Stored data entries
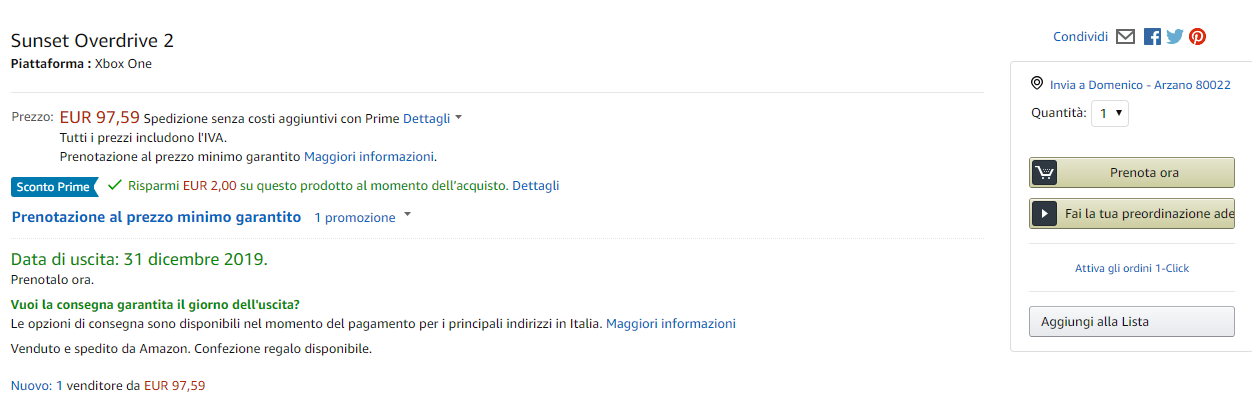1252x395 pixels.
Task: Click the cart icon on Prenota ora
Action: click(1044, 172)
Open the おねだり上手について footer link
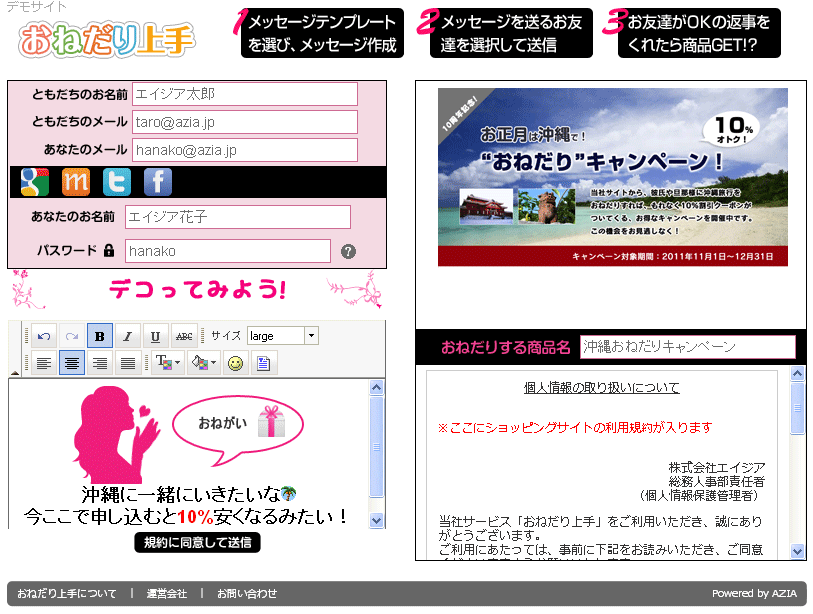Viewport: 813px width, 614px height. pyautogui.click(x=66, y=594)

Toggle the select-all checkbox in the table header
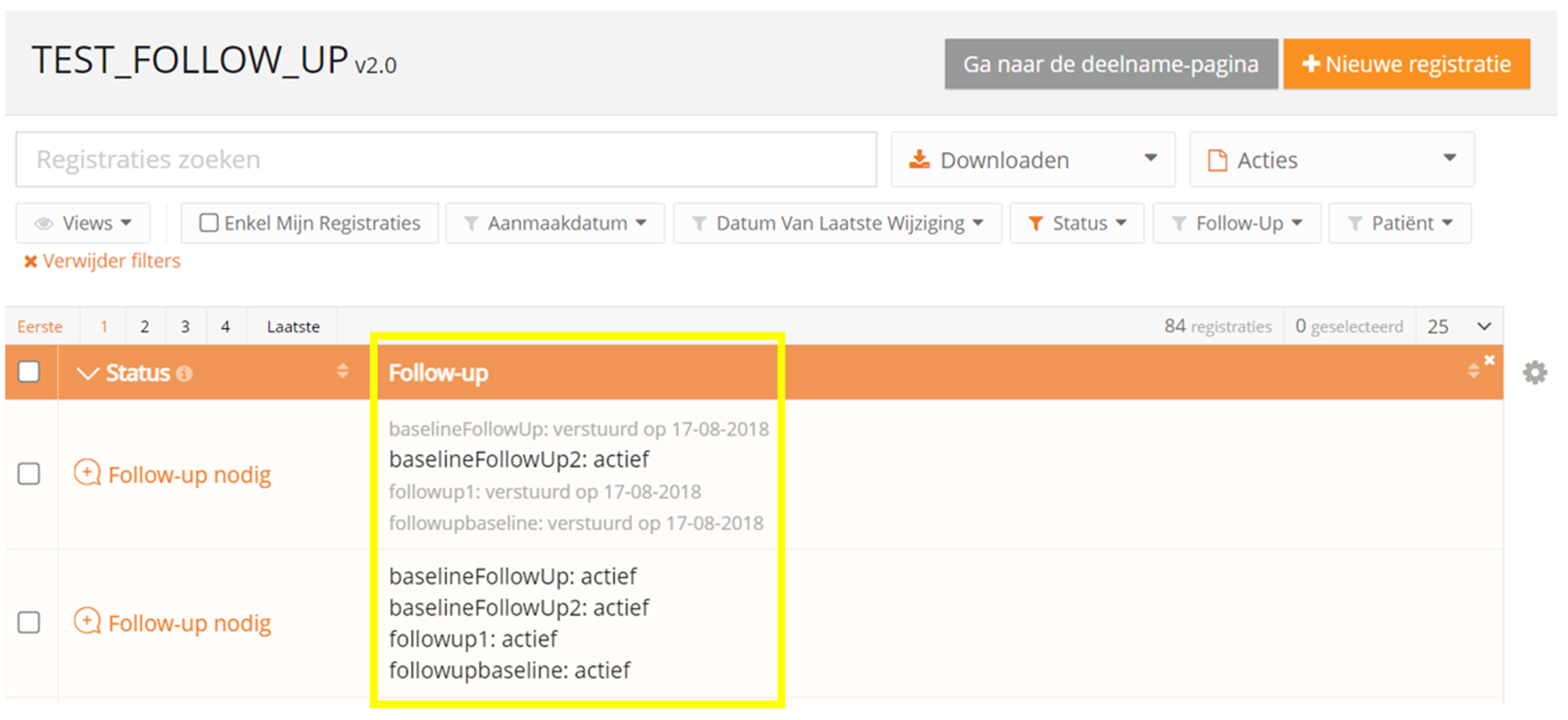pos(30,371)
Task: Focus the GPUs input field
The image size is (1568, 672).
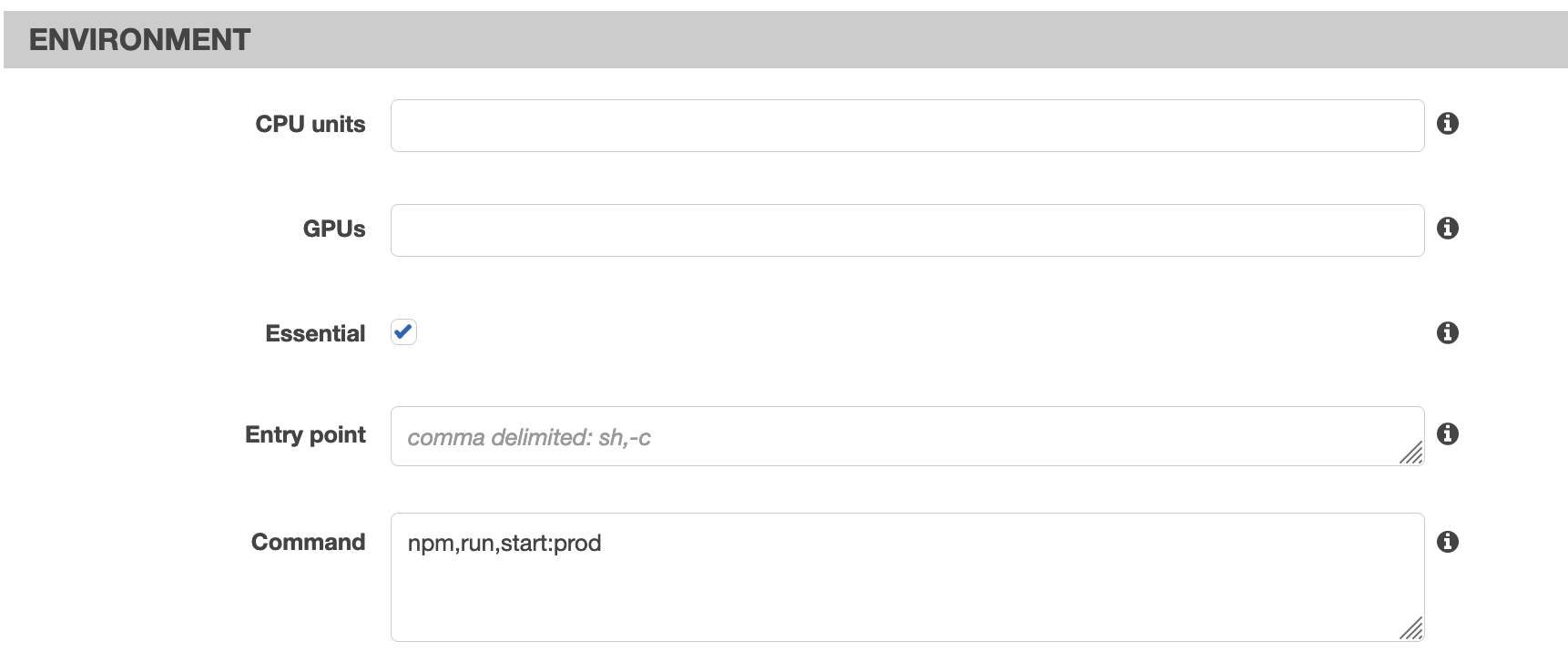Action: point(907,230)
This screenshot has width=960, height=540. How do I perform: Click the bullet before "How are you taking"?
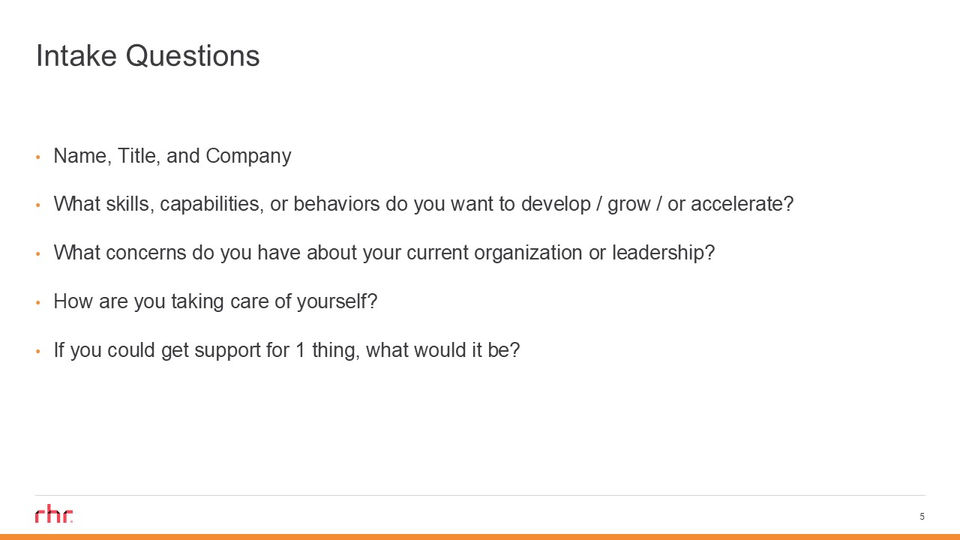[38, 302]
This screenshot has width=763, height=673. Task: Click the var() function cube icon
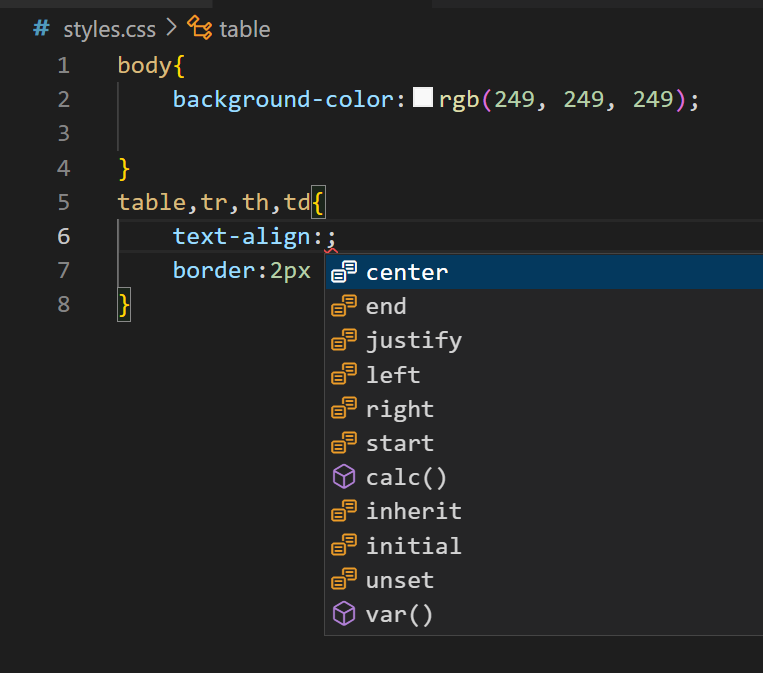(x=344, y=614)
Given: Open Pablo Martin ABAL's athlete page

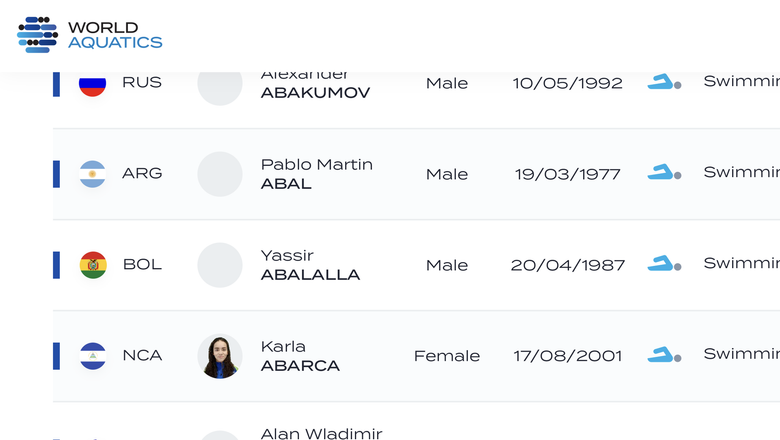Looking at the screenshot, I should click(x=317, y=174).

#### [Aim of the task]
Write out exactly the lines from the one that contains "Toggle the select-all" through the last line of the data above, both included. Leave every picture out.

#### [Written answer]
Toggle the select-all checkbox in the table header
pos(30,371)
Task: Focus the GPUs input field
The image size is (1568, 672).
Action: point(907,230)
This screenshot has width=960, height=540. How do I perform: Click the bullet before "How are you taking"?
[38, 302]
This screenshot has width=763, height=673. Task: Click the var() function cube icon
(x=344, y=614)
Given: Open Pablo Martin ABAL's athlete page

Looking at the screenshot, I should click(x=317, y=174).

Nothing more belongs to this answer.